A primary interest of Francis Greenburger is OMI, the 180 acre sculpture park and international art center in Columbia County, NY. I live nearby and attend many wonderful events there.

In addition to the visual arts, there is a writers’  residence program, a summer camp for children and a dance residency. Right now I am reading Doris Humphrey’s wonderful book, The Art of Making Dance.

She was one of the most important figures in Modern Dance, and is quite similar to Francis. She too, did things in the way that she saw fit. She channeled her inspiration and understanding and used it to produce great work. She relied on her own understanding to conduct an exploration of the possibilities of dance just as Greenburger uses his understanding of the areas that interested him for his explorations.

She wrote “…hundreds of dances have been made on the basis of recombining well-known steps, but this… is arranging and not creating.”Greenburger’s life story has very little arranging and a lot of creating.

 Greenburger starts his autobiography, Risk Game, BenBella Books, 2016, describing a $15,000,000 mud puddle in Lower Manhattan. This real estate project was started in January 2008. The world of finance was supposedly at one of its great moments of creative vitality. Banks were flush. Stocks were flying. Then on September 15 Lehman Brothers filed Chapter 11. Banks were broke. Stocks crashed. The project was shuttered. A sinkhole.

At this point in the story, there is a flashback. A young man or better said, child, is working in the office of Sanford J. Greenberger, his father’s literary agency on 42nd Street near the New York Public Library with the twin lions guarding the entrance.

 One of Greenburger’s first business initiatives was getting a five fold increase in a fee paid to his father by the head of one of the most prominent German publishing houses.  He writes, “That was in 1962. I was twelve years old.”

He goes on to say that rather than school he preferred to spend his days at the agency keeping the books and his nights at billiards.

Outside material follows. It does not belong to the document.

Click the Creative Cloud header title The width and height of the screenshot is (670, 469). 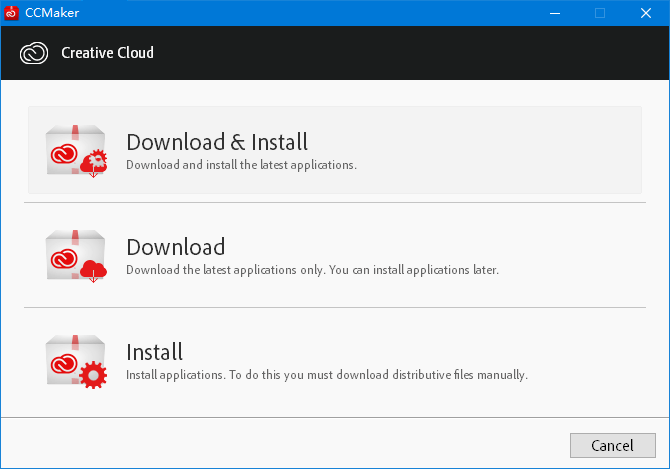[x=107, y=53]
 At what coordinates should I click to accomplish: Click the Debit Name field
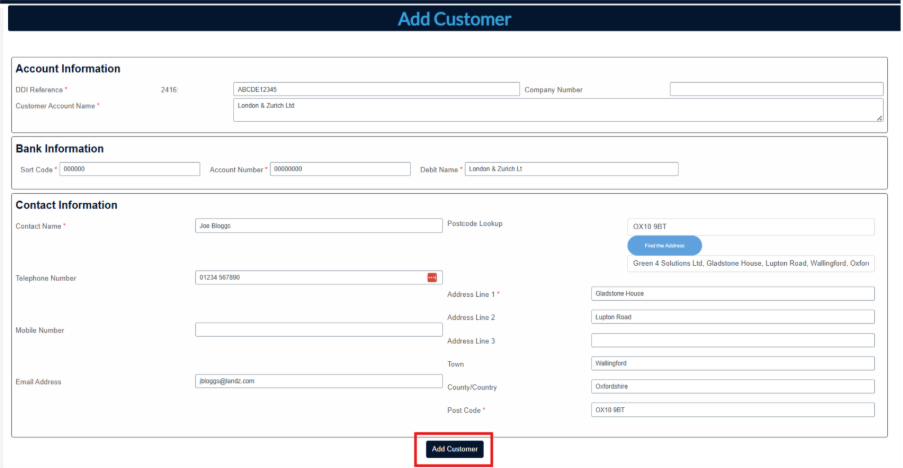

While no proof is offered, subsequent events lead me to suspect that this is all true. The life of Francis Greenburger becomes more and more fantastic as it progresses.

Flash forward a few years and he is exporting books, and goes on sublet office space. He keeps a small office for himself and moves into a 7,500 square foot location that he divides and rents to tenants including a locksmith and a psychiatrist who worked with methadone. Soon he is buying buildings in Greenwich Village and the Upper West Side of Manhattan.

He is off and running as a real estate entrepreneur which brings us back to the $15,000,000 mud puddle in Lower Manhattan. He finishes that project along with many of the most creative real estate ventures in the United States. Previously he has survived the oil crisis of 1973, Black Monday of October 1987, the subsequent ungluing of the banking system and the Great Recession of 2008. Through all of this, he assembles billions in real estate assets.

While all of these accomplishments may have been enough to fill up the lifetime of most people, Francis was not satisfied. Francis created OMI, the art center mentioned above, as well as The Greenburger Center for Social and Criminal Justice. He also got involved in local and national politics.

His story includes wives and children and great tragedy and great happiness. All of this makes Risk Game a wonderful book. There are none of the usual self-agrandizing 10 rules for being a leader, organizing for success or lists of awards and commisions served on.

Francis is his own man, and works according to his own vision. Majority of the time, his work goes against the current. Greenburger’s success is greatly due to his own willingness to take carefully calibrated risks and accept responsibility. Business leaders would do well to follow in his footsteps by integrating Greenburger’s broader vision and respect for the arts, the public welfare and social justice.

He was not one of those, as Doris Humphrey wrote, who

“would rather be home in their armchairs, drowsing beside their symmetrical fireplaces.”

……………………..

Both quotes from The Art of Making Dance, Doris Humphrey, Grove Press, 1959   (pages 46 & 51)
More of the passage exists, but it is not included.